Pumpkin is loaded with Vitamin A, which helps with vision. The carotenoid, beta carotene, in pumpkins is converted to Vitamin A for even more eye protection! This antioxidant has also been found to have a role in cancer prevention. It is also loaded with fiber (3 grams for 1 cup), which we know is excellent for heart health. One final perk of pumpkin is the amount of potassium it contains. Electrolytes, especially potassium, are important after a hard workout, and 1 cup of pumpkin provides more potassium than a banana (564 milligrams vs. 422 milligrams).

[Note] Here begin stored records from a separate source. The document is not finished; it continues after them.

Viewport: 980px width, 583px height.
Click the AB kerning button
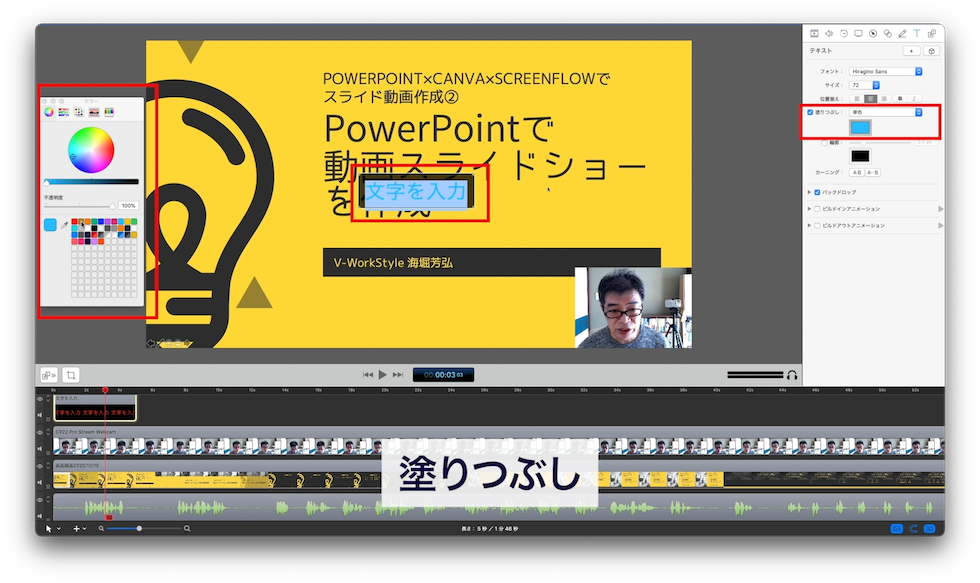857,171
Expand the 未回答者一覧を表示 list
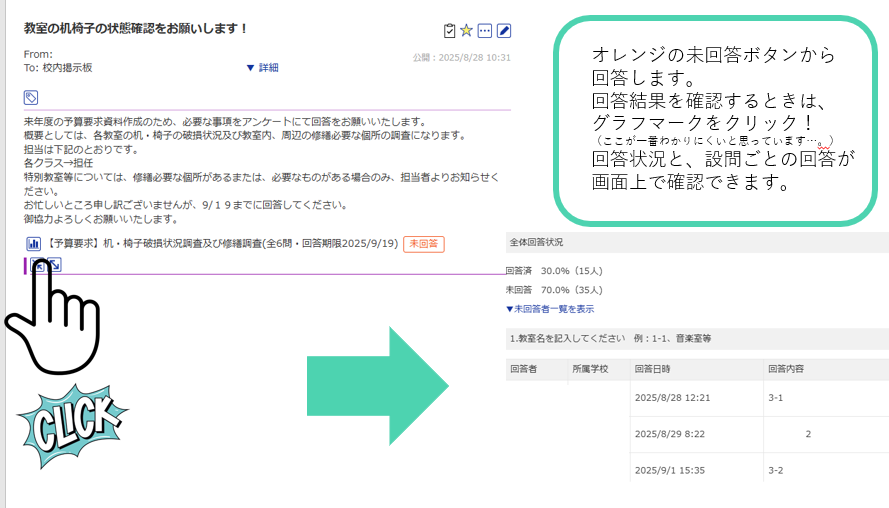The width and height of the screenshot is (889, 508). point(549,309)
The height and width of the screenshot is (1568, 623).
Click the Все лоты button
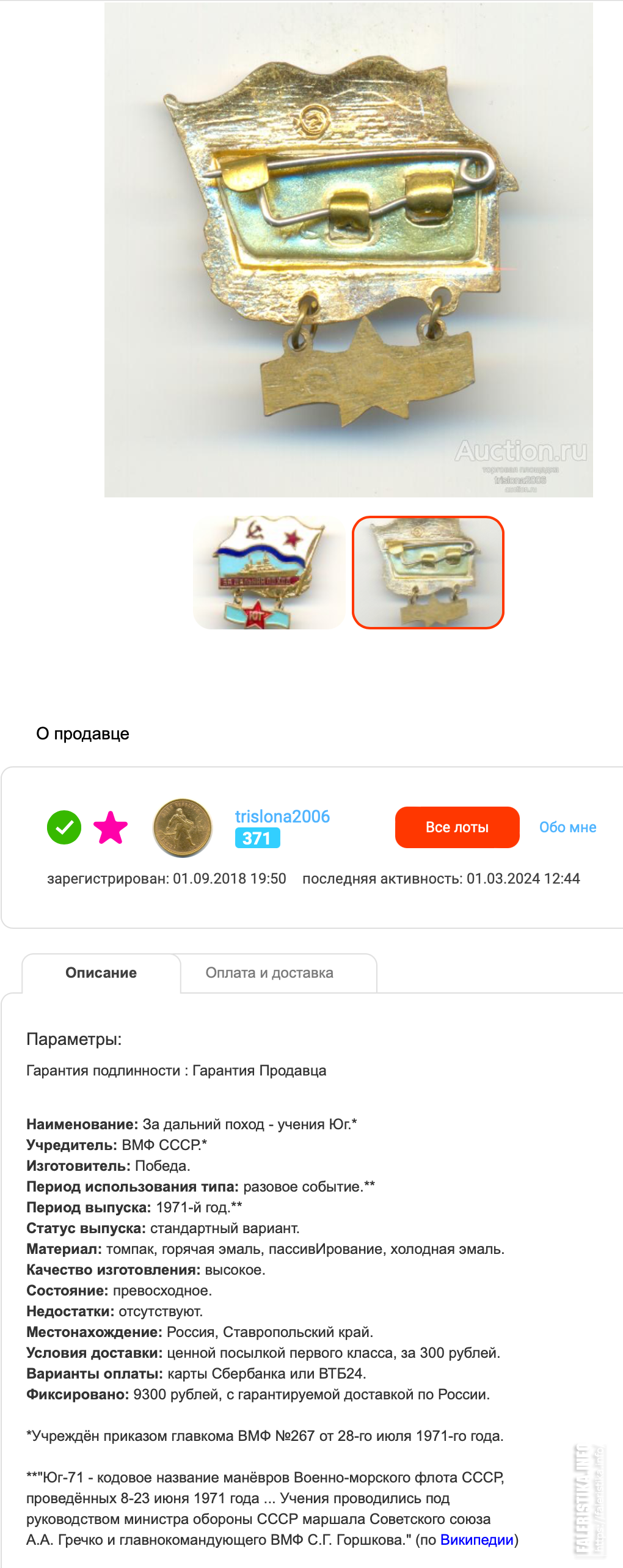457,827
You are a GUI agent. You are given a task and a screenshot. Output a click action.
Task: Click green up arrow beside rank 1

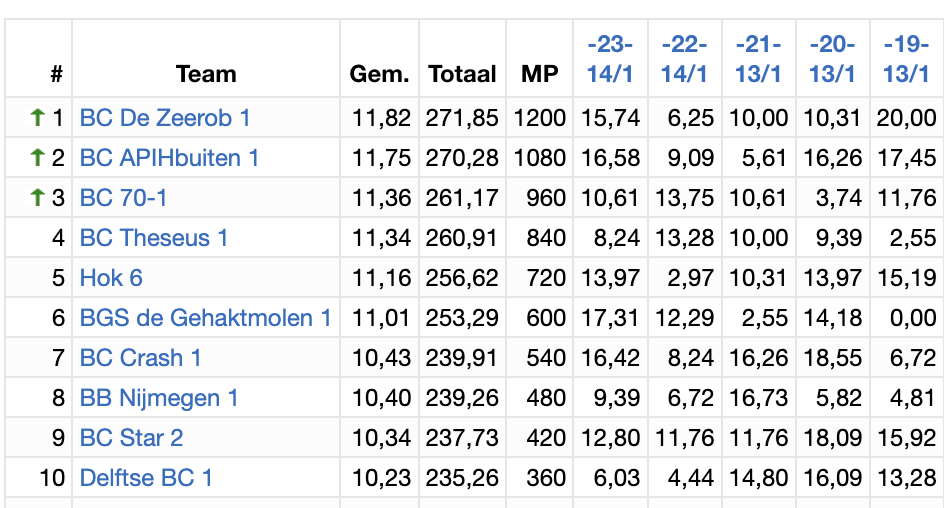[37, 117]
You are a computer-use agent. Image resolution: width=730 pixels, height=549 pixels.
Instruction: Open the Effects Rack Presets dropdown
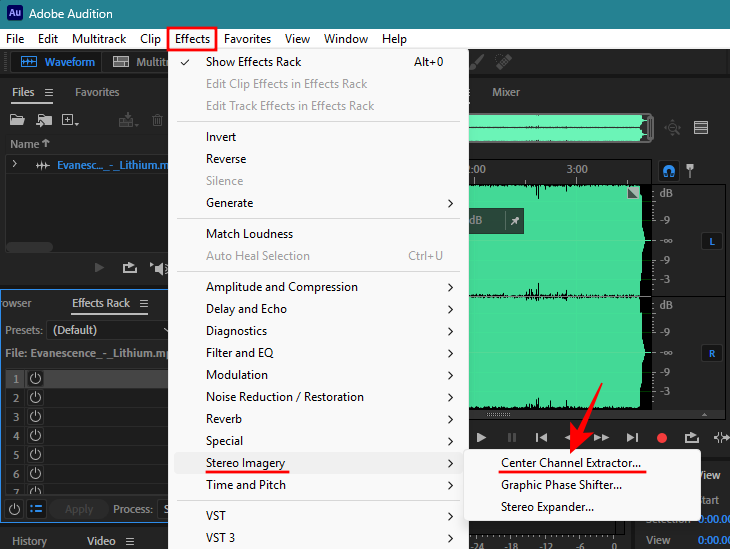click(110, 329)
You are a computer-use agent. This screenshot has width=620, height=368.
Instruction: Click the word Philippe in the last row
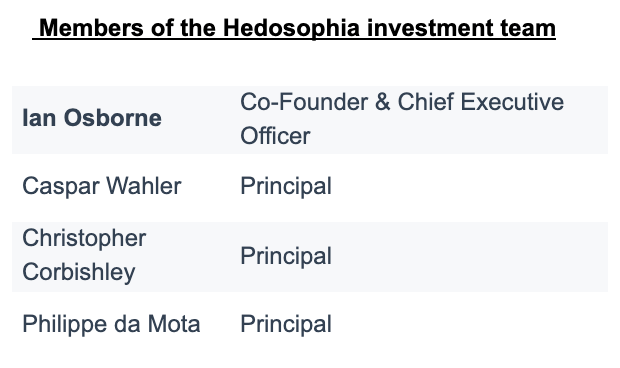tap(64, 324)
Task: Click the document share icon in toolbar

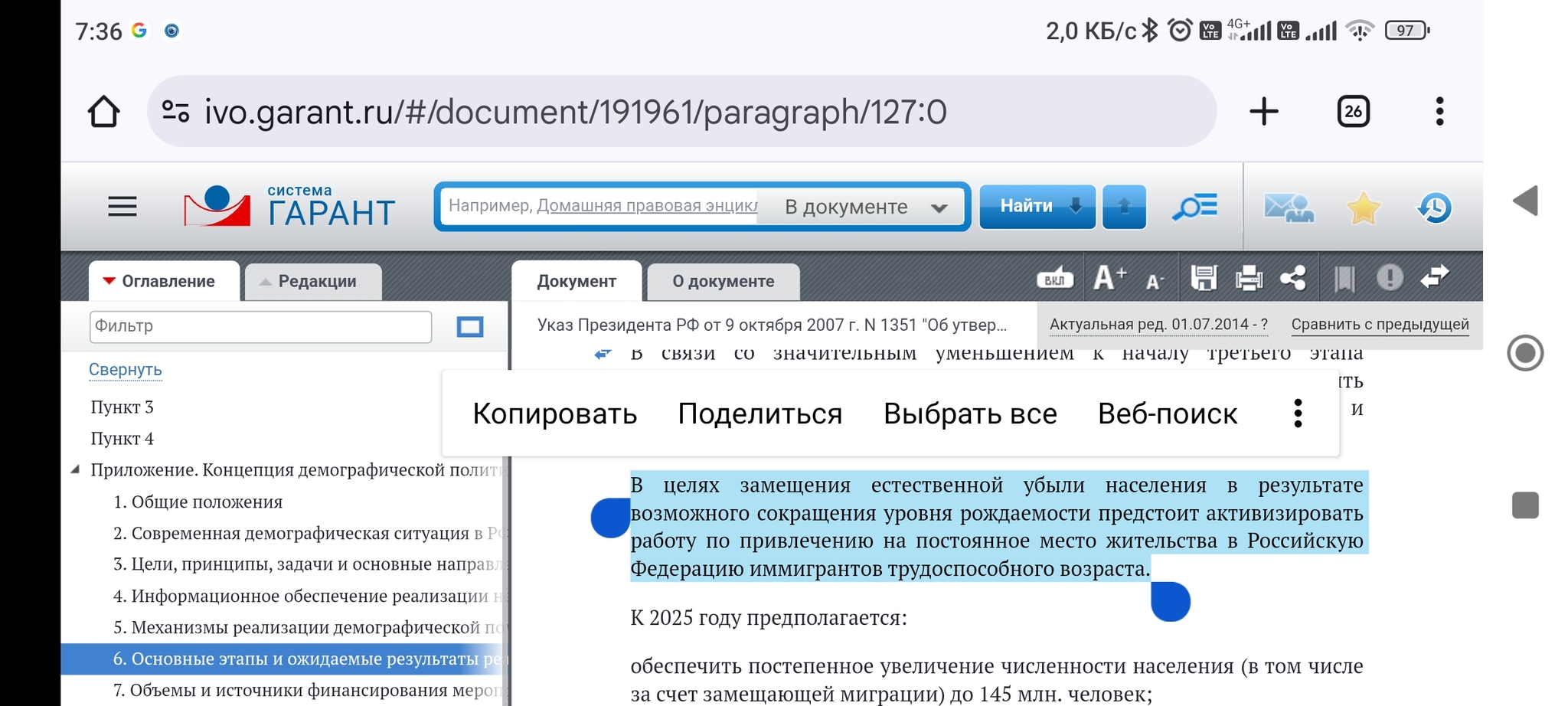Action: pyautogui.click(x=1293, y=278)
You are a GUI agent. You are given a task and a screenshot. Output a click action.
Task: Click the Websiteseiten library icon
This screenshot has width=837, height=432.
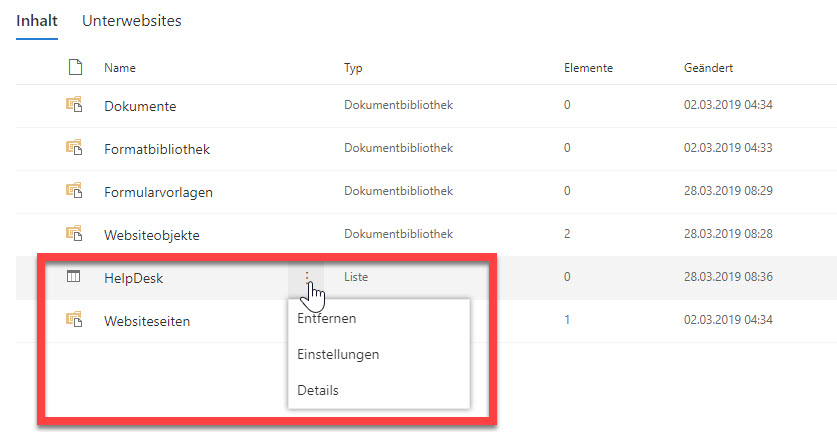[74, 319]
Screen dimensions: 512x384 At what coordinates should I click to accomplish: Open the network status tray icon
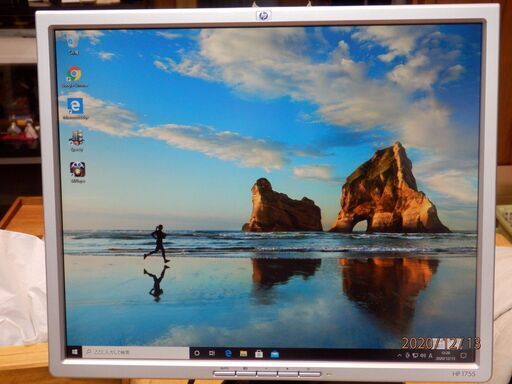415,356
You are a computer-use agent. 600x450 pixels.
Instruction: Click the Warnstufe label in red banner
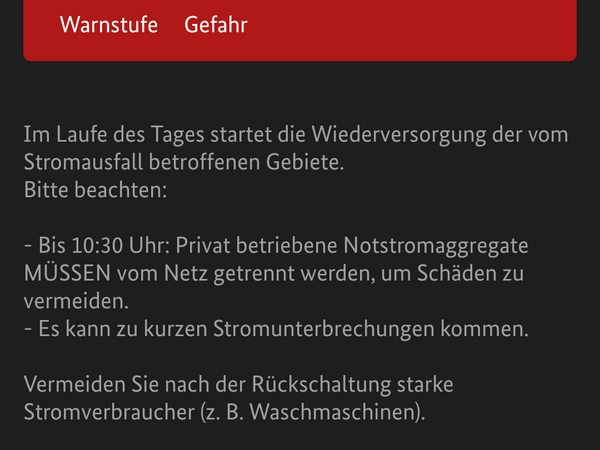pos(109,25)
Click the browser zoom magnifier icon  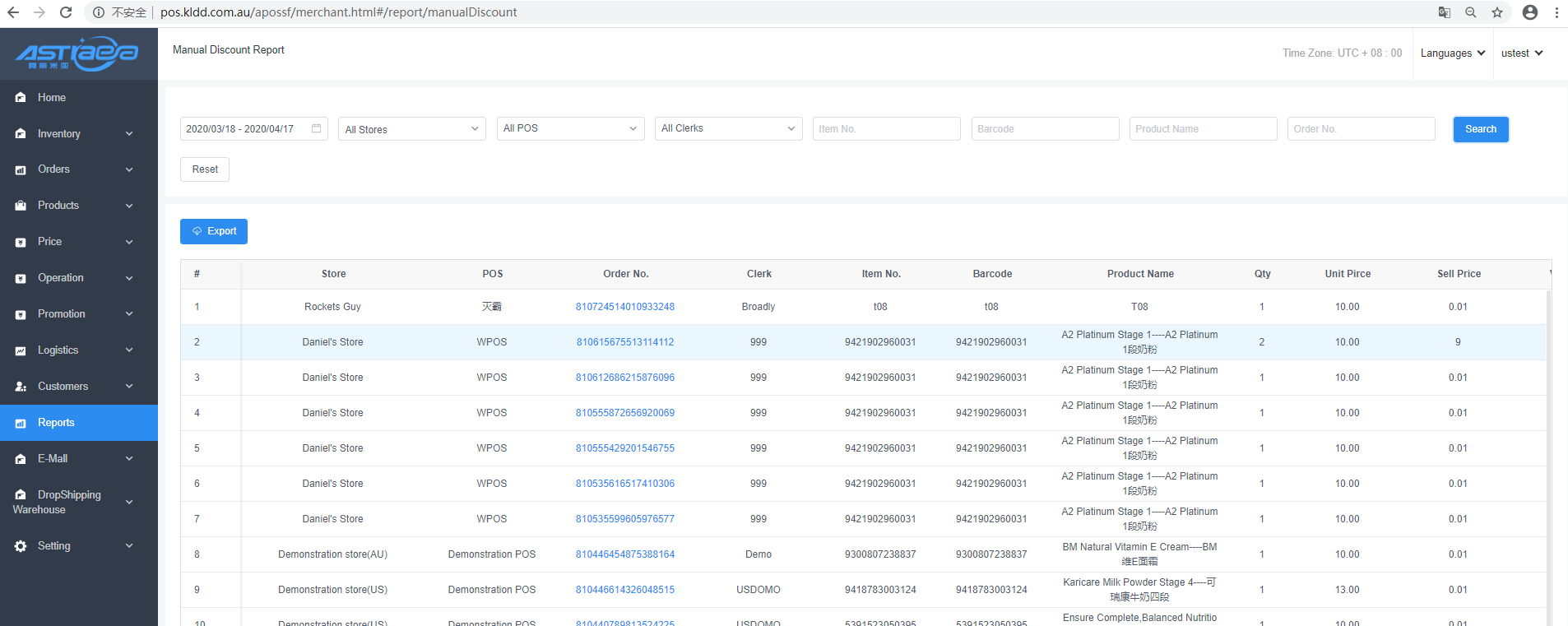coord(1471,12)
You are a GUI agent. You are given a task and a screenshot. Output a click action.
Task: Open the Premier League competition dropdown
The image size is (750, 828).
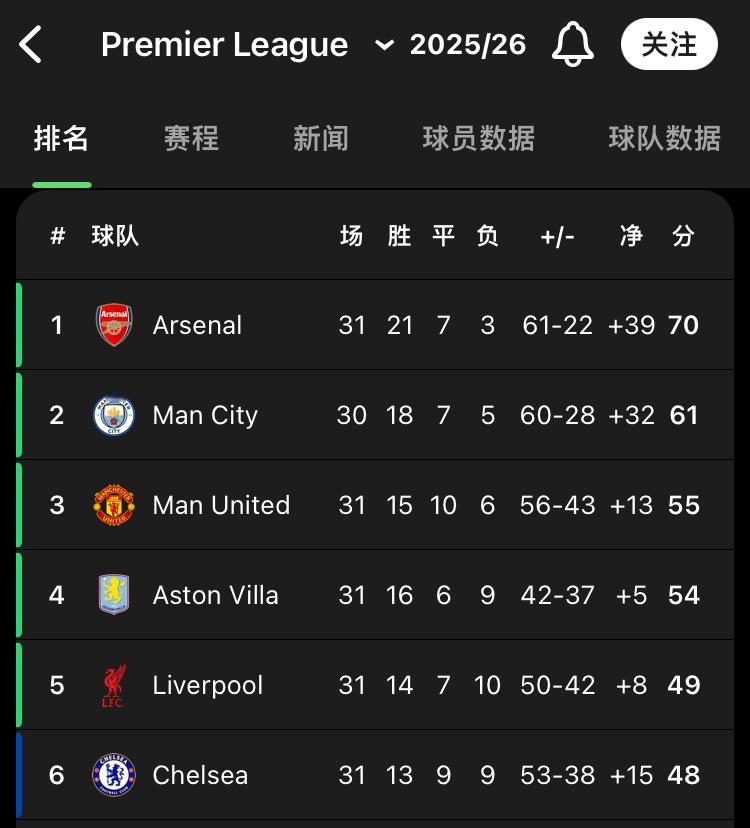coord(225,45)
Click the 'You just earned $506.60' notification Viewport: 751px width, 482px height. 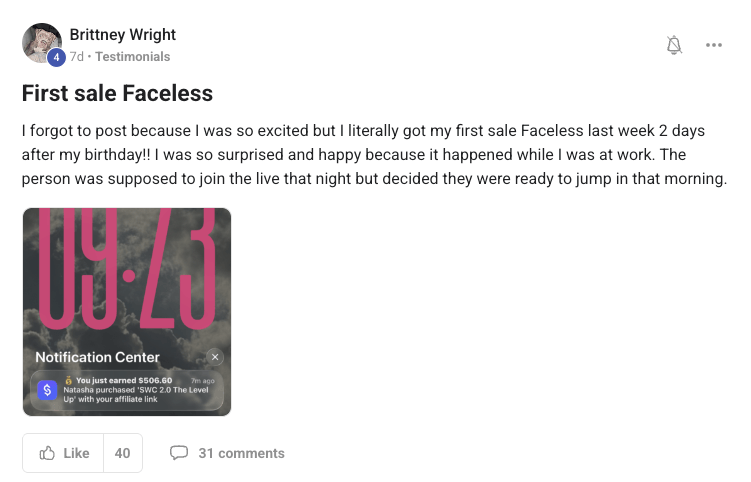(125, 381)
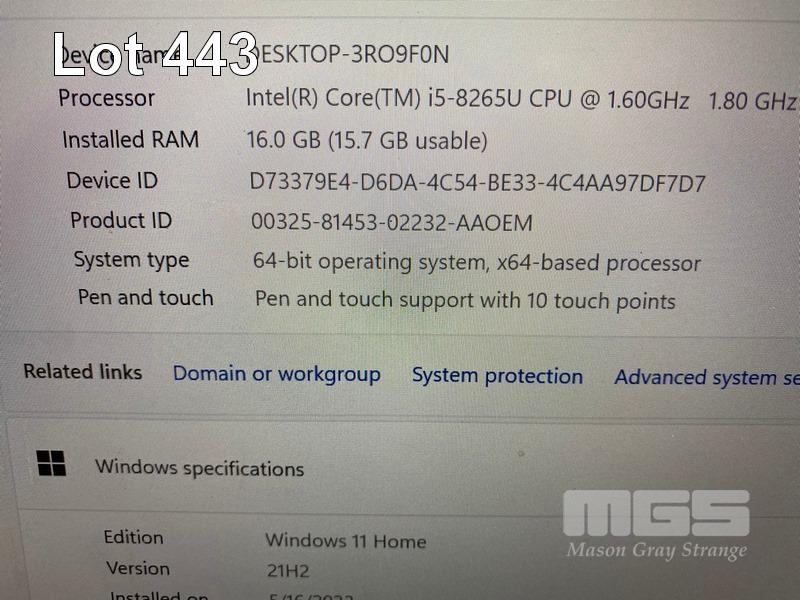
Task: Click the System type value text
Action: point(477,262)
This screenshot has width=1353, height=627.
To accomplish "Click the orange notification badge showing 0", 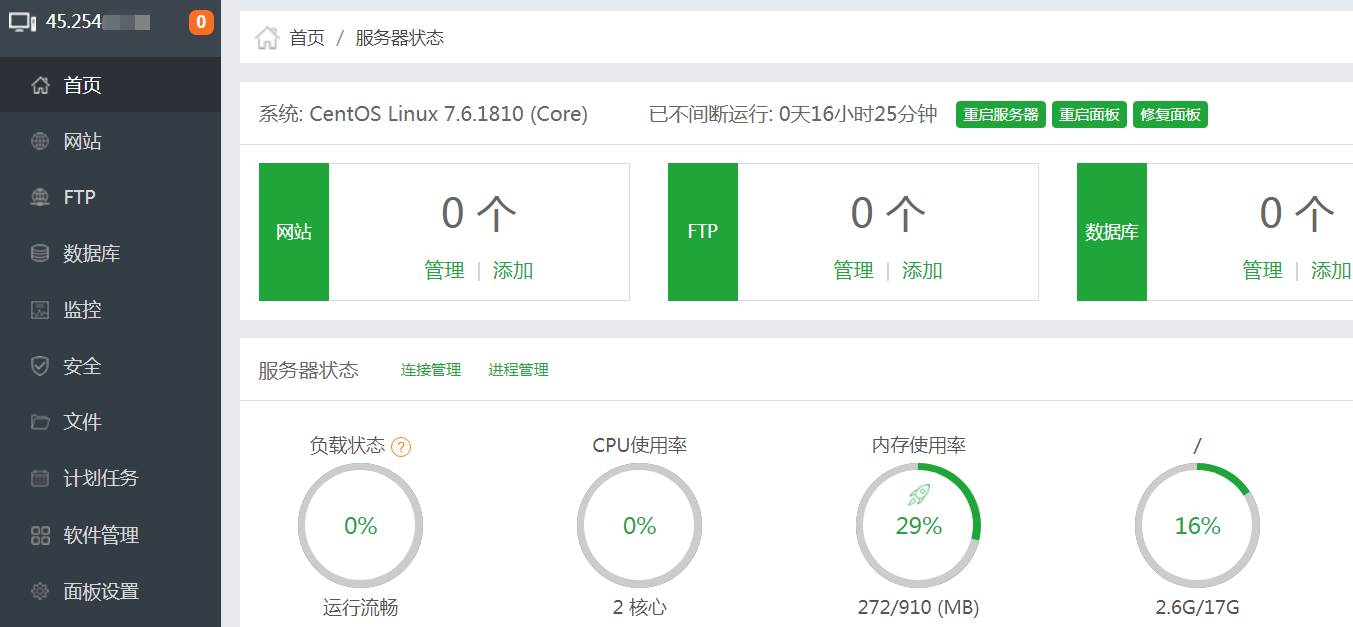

Try these recipes to obtain all of the health benefits that pumpkin has to offer!
Pumpkin Pie Dip
Ingredients:
1, 15 oz can of pumpkin1, 5 oz box of instant vanilla pudding, just the powder
1, 16 oz container of low fat cool whip
1/2 Tbsp Pumpkin Pie Spice
1/2 Tbsp Cinnamon
Directions:
Mix pumpkin, pudding mix, cool whip, and pumpkin pie spice together by hand in a very large bowl and chill for several hours before serving. Sprinkle with cinnamon, and serve with fresh apples slices, vanilla wafers or ginger snaps.
Pumpkin Spice Smoothie
Ingredients
1/2 cup pumpkin (canned or freshly cooked)1/2 frozen banana
3/4 cup almond milk
1 tsp cinnamon
1/2 tsp pumpkin pie spice
pinch of ground ginger
Directions
Put all ingredients in the blender and blend until smooth. Pour into a glass and enjoy!
Pumpkin Chili
Ingredients
1lb ground beef1 green pepper, diced
1 onion, diced
1 Tbsp chili powder
1 Tbsp cumin
1 tsp garlic powder
1 tsp onion powder
1 (15oz) can pumpkin puree (NOT pie filling)
1 (15oz) can pinto beans, not drained
1 (15oz) can black beans, not drained
1 (28oz) can diced tomatoes, not drained
salt and pepper, to taste
olive oil
Instructions
In a large soup pot, brown ground beef with pepper, onion, and a drizzle of olive oil. As the meat and veggies are cooking, sprinkle over chili powder, cumin, garlic powder, onion, powder, and a healthy pinch of salt and pepper. When the meat is cooked through, and the veggies are tender, add pumpkin puree, undrained beans, and the tomatoes with their juice to the pan. Cover and simmer until ready to eat.
Pumpkin isn’t just for pie! These recipes can be included anytime during the day.